Sleep apnea, a condition in which the airway becomes obstructed during sleep, which consequently stops you from breathing for short bursts of time, can be caused by and be a cause of CVD risk factors, such as diabetes, heart disease, high blood pressure, and high cholesterol levels.
Another common sleep condition, insomnia, affects around half of all adults at some point. Insomnia can lead to increased blood pressure, heart disease, and the adoption of unhealthy habits that lead you to choose less healthy foods and become less physically active.
How Much Sleep Do You Need?
Sleep and mortality are associated in a U-shaped fashion whereby those getting significantly less or more than 7-to-8 hours of sleep per night are at a higher risk of mortality.14 Though the exact mechanism behind this pattern has to be pinpointed, evidence has constantly repeated the importance of getting 7-to-8 hours of sleep per night.
Improving Sleep to Protect Heart Health
Several sleep experts and regulatory bodies, such as the CDC, have provided us with steps to improve our sleep and protect our heart health. These can be categorized into three subsections.
1) Lifestyle changes
Lifestyle factors are the easiest to implement and arguably the most important. Though these factors differ between individuals, the below advice can be considered gold-standard for all.
- Establish a Consistent Sleep Routine
This factor means going to bed and waking up at the same time every day, even on weekends, to regulate your body’s internal clock, making it easier to fall and stay asleep.
- Create a Relaxing Sleep Environment
Keeping your bedroom cool, dark, and quiet and avoiding stimulating activities, such as watching TV or using electronic devices, in the hours leading up to bedtime can help emulate a peaceful night’s sleep. Instead, you can try relaxing activities, such as reading or taking a warm bath, to help you wind down.
2) Medical Interventions
Certain sleep conditions warrant medical intervention for any improvement in symptoms to become apparent. For instance, continuous positive airway pressure (CPAP) machines are often used to treat sleep apnea. By using a CPAP machine, individuals with sleep apnea can improve their sleep and reduce their risk of heart disease.
Likewise, other sleep conditions may need to be initially treated using a class of medicines called hypnotics. These medicines though addictive and indicated only for short-term use, can help individuals who have sleep-disrupting conditions until more efficient strategies are put in place.
3) Psychosocial Therapy
In around half of the cases, poor quality of sleep and the inability to get a good night’s sleep is attributed to an underlying mental health condition.

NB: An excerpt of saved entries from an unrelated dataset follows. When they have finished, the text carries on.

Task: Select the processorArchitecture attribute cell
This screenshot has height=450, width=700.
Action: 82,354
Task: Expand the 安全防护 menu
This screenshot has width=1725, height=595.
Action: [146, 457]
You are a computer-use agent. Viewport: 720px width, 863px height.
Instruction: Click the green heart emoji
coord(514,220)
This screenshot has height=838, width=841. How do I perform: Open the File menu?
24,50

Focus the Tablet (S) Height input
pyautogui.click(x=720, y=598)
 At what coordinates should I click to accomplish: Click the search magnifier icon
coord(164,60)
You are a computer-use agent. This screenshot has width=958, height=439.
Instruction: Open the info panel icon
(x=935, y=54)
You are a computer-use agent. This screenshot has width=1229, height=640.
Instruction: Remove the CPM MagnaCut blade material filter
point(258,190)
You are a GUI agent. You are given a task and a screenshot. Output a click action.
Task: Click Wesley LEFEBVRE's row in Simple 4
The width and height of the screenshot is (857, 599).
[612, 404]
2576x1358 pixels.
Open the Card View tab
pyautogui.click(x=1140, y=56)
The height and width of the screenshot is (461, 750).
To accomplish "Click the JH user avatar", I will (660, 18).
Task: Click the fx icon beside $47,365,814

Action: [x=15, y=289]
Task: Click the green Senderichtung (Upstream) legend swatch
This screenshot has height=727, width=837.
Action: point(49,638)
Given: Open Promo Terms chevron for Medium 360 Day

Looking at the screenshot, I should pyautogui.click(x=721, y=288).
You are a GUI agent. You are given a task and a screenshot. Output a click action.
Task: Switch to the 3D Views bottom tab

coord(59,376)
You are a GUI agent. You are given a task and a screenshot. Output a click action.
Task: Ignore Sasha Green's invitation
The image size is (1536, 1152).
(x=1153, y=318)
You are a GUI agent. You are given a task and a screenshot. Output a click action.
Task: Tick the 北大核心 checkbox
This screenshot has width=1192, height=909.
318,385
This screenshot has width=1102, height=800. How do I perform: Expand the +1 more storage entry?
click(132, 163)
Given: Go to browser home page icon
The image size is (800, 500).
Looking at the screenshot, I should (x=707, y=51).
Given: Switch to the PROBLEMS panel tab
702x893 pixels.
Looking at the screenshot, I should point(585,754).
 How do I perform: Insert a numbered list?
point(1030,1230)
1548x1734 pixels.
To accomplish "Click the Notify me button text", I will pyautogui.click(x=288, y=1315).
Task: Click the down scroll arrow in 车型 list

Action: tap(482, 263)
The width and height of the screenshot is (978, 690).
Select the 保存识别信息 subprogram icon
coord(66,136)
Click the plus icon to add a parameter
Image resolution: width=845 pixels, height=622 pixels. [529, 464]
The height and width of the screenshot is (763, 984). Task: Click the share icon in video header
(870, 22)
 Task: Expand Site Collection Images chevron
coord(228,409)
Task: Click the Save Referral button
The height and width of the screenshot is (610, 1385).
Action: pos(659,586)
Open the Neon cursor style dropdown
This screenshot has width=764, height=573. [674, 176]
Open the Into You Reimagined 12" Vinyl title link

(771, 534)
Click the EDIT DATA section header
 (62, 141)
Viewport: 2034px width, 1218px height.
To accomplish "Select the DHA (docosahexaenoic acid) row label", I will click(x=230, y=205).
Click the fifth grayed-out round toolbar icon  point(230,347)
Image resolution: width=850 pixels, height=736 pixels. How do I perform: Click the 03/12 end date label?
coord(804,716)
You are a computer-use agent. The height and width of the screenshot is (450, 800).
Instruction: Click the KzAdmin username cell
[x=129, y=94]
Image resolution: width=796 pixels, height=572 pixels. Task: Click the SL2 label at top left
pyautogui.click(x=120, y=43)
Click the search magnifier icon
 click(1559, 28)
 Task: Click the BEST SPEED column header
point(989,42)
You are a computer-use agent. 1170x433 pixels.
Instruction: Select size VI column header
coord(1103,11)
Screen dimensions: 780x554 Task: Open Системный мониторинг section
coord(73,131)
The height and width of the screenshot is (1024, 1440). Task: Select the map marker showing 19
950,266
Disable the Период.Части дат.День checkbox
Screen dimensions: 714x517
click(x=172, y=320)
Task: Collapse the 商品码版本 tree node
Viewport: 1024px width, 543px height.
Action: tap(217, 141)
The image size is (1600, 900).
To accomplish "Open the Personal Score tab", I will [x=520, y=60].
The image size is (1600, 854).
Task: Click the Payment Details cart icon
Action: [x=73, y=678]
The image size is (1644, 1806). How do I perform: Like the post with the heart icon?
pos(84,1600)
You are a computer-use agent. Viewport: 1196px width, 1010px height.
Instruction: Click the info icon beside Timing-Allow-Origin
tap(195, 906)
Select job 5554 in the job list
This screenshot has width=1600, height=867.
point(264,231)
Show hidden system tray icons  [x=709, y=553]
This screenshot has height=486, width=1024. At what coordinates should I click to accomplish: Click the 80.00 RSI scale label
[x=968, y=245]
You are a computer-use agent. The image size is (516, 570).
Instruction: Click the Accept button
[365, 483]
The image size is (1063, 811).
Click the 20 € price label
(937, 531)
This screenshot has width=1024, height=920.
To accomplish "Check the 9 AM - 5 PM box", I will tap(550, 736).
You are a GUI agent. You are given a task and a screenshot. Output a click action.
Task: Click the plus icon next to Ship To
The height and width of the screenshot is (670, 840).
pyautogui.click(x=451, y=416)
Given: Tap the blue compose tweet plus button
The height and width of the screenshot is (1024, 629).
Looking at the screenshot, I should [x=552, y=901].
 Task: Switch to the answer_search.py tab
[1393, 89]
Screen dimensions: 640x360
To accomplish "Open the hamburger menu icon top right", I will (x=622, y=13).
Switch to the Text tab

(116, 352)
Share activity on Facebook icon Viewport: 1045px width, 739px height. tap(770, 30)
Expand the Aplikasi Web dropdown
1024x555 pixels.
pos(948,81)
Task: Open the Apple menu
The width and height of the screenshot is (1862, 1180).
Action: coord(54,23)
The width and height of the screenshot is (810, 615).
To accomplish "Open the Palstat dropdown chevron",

If your sleep problem has been linked to mental health, it’s recommended that you reach out to your healthcare provider so that an adequate management plan can be put in place.20 Psychosocial sleep therapy can include a combination of cognitive behavioral therapies, medication, and medicine to help you establish a healthy sleep routine.
What’s the Takeaway?
The relationship between sleep and heart health is complex and multifaceted, but the effect of poor sleep on heart disease risk has been robustly implicated. As such, preventing and treating sleep disorders and ensuring both adults and children achieve adequate sleep duration becomes vital. We should look beyond the risk factor norm and instead look at newer and potentially preventable risk factors such as sleep to protect our hearts.